- _PROBLÈMES À RÉSOUDRE_:
- a) Répondez aux questions suivantes d'après le texte à lire sur Octave Marchand :
(i) Dans quelle ville était basé le Quartier Général du 5e Corps d'armée ?
(ii) Combien de soldats russes se trouvaient au camp de Mailly ?
(iii) Combien de tanks Octave Marchand compte-t-il avant l'attaque du 16 avril ?
- b) Reproduisez le passage du texte à lire sur Octave Marchand qui commence aux mots « Le 1er juillet, il » et s'arrête après « rentrer à Paris. ».

- _TEXTE À LIRE_:
Le 23 novembre, il assiste à l’exécution de deux soldats, l’un du 131e, l’autre du 113e, et note que « beaucoup de soldats murmurent et critiquent cette exécution ».
En janvier 1915, Octave Marchand est devenu le plus ancien sous-officier de sa Cie. Cet état lui vaut d’être nommé, deux mois plus tard, au Quartier Général du 5e Corps d’armée basé à Clermont-en-Argonne, où il échappe momentanément aux dangers du front.
Le 1er juin, il reprend sa fonction de sergent fourrier au 131e RI, combattant toujours en Argonne : cotes 263 et 285, ravin des Meurissons.
Le 1er juillet, il est désigné comme fourrier adjoint au Major du cantonnement, situé au Claon, en forêt d’Argonne. Il y restera un an, jusqu’en juillet 1916, étant chargé des travaux d’aménagement et de l’inhumation des soldats décédés à l’ambulance. En juillet et août 1915, il déplore l’attitude des 300 terrassiers civils envoyés par la Bourse du Travail de Paris, qui se plaignent d’être trop près du front, mal logés, mal nourris, et préfèrent rentrer à Paris.
Le 2 août 1916, Octave est affecté à la Cie Hors Rang du 131e RI. En août, il séjourne au camp de Mailly dans l’Aube, où les 3000 soldats russes lui font une excellente impression. De mi-septembre à mi-novembre, il est dans la Somme, aux alentours de Bray-sur-Somme. Il y côtoie les soldats Anglais, dont il juge l’uniforme kaki moins visible que la tenue bleu horizon ; il rencontre des soldats malgaches employés à l’extraction de la pierre, ainsi que des soldats noirs travaillant à la réfection des routes, qui lui font peine à voir ; il croise des groupes de prisonniers allemands exténués de fatigue.
En janvier 1917, Octave Marchand rejoint sa Cie Hors Rang dans l’Aisne, aux environs de Berry-au-Bac, où il est chargé du cantonnement. L’hiver est très froid, la nourriture gèle. Il remarque les travaux de camouflage effectués sur les routes en prévision de l’attaque du 16 avril entre Reims et Soissons, et compte l’arrivée de 150 tanks. Les jours suivants, il voit passer les prisonniers allemands en piteux état. Fin mai, il apprend les actes d’indiscipline survenus, entre autres, sur le front de l’Aisne et note que des troubles ont eu lieu aux 4e, 82e, 113e et 313e RI du 5e Corps d’Armée. Le 16 juillet, il conduit six soldats appartenant à l’arrière, condamnés par les Conseils de guerre à remonter au front.

- _JEU DE DONNÉES_:
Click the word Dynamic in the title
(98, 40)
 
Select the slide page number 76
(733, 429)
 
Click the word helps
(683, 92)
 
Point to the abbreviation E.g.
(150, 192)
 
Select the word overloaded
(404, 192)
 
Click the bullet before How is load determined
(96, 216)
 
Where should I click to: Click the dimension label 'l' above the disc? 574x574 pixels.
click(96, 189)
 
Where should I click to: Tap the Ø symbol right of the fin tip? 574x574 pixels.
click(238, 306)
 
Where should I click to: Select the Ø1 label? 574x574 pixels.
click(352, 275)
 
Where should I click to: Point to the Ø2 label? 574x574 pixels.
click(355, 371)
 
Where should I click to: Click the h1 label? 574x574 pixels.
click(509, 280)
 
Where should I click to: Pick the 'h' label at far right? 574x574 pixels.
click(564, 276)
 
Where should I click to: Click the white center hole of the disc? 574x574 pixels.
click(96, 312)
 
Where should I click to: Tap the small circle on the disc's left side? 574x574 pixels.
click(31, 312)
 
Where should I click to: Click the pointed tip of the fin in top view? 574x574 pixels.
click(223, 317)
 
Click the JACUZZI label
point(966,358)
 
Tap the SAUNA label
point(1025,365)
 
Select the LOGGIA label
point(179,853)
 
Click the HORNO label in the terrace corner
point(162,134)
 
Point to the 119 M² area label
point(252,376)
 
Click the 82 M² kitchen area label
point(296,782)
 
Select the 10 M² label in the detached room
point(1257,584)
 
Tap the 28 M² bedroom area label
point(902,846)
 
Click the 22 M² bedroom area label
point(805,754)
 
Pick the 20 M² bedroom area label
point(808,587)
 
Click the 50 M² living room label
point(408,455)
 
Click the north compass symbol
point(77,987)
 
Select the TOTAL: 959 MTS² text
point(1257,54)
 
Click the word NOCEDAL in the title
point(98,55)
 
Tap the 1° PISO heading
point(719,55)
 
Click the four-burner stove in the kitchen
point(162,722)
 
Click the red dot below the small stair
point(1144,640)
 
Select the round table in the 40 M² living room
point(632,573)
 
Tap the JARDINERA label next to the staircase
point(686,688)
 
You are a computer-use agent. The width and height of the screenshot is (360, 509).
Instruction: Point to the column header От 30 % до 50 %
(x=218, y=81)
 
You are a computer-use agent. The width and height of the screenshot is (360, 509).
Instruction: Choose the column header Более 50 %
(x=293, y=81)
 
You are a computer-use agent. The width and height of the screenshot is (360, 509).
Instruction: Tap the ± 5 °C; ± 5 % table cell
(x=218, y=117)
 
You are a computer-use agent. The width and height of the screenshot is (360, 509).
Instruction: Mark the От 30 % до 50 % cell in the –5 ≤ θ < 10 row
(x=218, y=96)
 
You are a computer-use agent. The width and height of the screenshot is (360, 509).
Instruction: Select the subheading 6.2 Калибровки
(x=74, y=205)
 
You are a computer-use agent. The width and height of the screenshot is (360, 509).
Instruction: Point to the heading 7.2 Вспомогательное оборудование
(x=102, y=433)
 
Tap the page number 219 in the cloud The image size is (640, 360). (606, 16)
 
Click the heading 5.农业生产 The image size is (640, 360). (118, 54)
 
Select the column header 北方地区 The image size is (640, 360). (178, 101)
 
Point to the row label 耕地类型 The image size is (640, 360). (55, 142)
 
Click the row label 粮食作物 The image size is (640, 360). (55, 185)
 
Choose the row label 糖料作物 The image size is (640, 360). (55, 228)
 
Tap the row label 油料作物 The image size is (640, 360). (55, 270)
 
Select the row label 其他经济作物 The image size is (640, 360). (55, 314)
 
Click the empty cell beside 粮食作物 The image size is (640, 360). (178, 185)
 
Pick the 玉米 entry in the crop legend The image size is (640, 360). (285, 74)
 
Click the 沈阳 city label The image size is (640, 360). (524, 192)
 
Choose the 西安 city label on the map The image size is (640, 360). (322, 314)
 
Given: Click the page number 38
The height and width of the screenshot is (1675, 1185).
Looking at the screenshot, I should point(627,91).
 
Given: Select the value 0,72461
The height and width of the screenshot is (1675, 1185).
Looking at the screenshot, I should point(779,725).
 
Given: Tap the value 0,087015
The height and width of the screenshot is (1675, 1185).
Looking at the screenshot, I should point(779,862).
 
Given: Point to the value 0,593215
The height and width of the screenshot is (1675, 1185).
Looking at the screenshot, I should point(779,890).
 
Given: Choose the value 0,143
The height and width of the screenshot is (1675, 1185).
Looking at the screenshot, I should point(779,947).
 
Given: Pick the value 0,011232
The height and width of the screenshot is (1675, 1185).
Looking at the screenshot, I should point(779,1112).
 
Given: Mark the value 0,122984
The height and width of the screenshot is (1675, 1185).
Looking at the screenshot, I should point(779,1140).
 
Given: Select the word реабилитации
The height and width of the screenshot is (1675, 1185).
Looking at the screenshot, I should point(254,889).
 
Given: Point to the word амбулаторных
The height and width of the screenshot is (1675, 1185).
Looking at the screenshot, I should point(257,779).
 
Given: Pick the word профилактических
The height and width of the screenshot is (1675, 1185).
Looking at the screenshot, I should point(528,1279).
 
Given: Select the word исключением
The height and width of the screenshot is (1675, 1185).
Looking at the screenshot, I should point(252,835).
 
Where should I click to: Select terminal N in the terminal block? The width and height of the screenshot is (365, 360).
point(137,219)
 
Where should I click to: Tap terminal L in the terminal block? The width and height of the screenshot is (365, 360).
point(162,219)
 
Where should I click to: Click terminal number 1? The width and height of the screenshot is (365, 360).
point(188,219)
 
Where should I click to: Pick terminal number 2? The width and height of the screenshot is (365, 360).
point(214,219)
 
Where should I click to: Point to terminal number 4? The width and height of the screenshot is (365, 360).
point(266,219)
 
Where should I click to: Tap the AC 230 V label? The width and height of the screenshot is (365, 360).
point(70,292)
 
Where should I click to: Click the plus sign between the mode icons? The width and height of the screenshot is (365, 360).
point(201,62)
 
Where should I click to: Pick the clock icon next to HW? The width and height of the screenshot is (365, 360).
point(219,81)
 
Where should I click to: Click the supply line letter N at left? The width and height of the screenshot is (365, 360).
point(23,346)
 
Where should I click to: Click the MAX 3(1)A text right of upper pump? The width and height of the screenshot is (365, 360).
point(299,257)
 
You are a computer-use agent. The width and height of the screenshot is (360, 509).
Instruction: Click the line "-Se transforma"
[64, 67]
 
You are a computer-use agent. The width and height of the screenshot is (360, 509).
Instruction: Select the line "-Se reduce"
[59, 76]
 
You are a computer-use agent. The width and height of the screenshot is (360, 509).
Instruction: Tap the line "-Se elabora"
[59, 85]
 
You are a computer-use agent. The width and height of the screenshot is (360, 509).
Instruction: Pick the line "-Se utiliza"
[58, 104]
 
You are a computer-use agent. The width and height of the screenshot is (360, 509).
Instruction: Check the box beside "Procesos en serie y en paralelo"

- _SOLUTIONS PROPOSÉES_:
- a)
(i) Clermont-en-Argonne
(ii) 3000
(iii) 150

- b)
Le 1er juillet, il est désigné comme fourrier adjoint au Major du cantonnement, situé au Claon, en forêt d’Argonne. Il y restera un an, jusqu’en juillet 1916, étant chargé des travaux d’aménagement et de l’inhumation des soldats décédés à l’ambulance. En juillet et août 1915, il déplore l’attitude des 300 terrassiers civils envoyés par la Bourse du Travail de Paris, qui se plaignent d’être trop près du front, mal logés, mal nourris, et préfèrent rentrer à Paris.